Open ntabris opened 1 year ago

ntabris commented 1 year ago

If I do this, I get two spans:

import distributed
from distributed.spans import span

client = distributed.Client()

def double(x):
    return x * 2

with span("double-3"):
    client.submit(double, 3)

# wait a bit

with span("double-5"):
    client.submit(double, 5)

But if I don't wait a bit and just run this code all at once, I get a single span named double-3. That doesn't seem right to me.

I noticed this because I was trying to submit tasks in a loop so I could make them distinct spans, like so:

futures = []
for i in range(10):
    with span(f"double-{i}"):
        f = client.submit(double, i)
    futures.append(f)

But of course that fails in the same way: I get a single double-0 span.

(I'm trying to figure out how to map a function over some data and have each of those tasks a distinct span.)

ntabris commented 1 year ago

@crusaderky I think this isn't the desired behavior. But if it is the desired behavior, I find this confusing.

crusaderky commented 1 year ago

This is a known issue caused by the two tasks falling into the same TaskGroup. Specifically,

This is a known limitation we consciously built on top for the sake of code complexity and development velocity. We have no plans to fix it.

The workaround is to manually specify task keys so that the part before the first dash (if any) is different:

def double(x):
    return x * 2

with span("double-3"):
    f3 = client.submit(double, 3, key="d3")
with span("double-5"):
    f5 = client.submit(double, 5, key="d5")

The above snippet will create two separate spans.

If you omit the key, both tasks will end up in TaskGroup double, which in turn will be associated to the first-seen span double-3.

crusaderky commented 1 year ago

(I'm trying to figure out how to map a function over some data and have each of those tasks a distinct span.)

The driving idea behind spans is that task prefixes and, even worse, task groups are too fine for most users, and dask should offer a more coarse aggregation that can be easily mapped to the client-side workflow.

map() creates a series of tasks from an iterable of inputs. These tasks, by design, are in the same TaskGroup and cannot be in separate spans. This is conceptually identical to when you have a dask.dataframe, dask.array, or dask.bag split over different partitions and you call an embarassingly parallel function on it.

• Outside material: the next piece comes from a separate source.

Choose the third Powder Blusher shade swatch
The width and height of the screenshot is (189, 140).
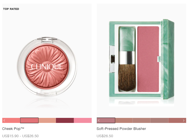[141, 120]
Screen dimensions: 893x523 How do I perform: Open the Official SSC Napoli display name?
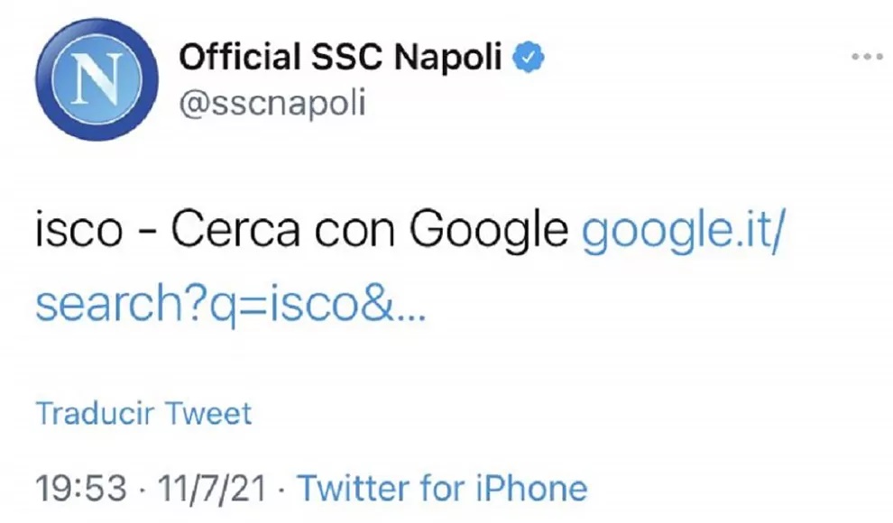pos(340,57)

Neither spans nor fine performance metrics were designed to offer a granularity of a single task, and coercing them to do so would cause a multiple order-of-magnitude increase in the amount of data they produce.

ntabris commented 1 year ago

Okay, thanks for the explanations.

I think I expect(ed) spans to be a way of user-defined groupings of activity. That's not what it is, and I think what it is instead is hard to understand for someone like me who doesn't usually think about dask internals.

crusaderky commented 1 year ago

I think I expect(ed) spans to be a way of user-defined groupings of activity. That's not what it is

It's exactly what it is. It's just not meant to give you a granularity of a single task.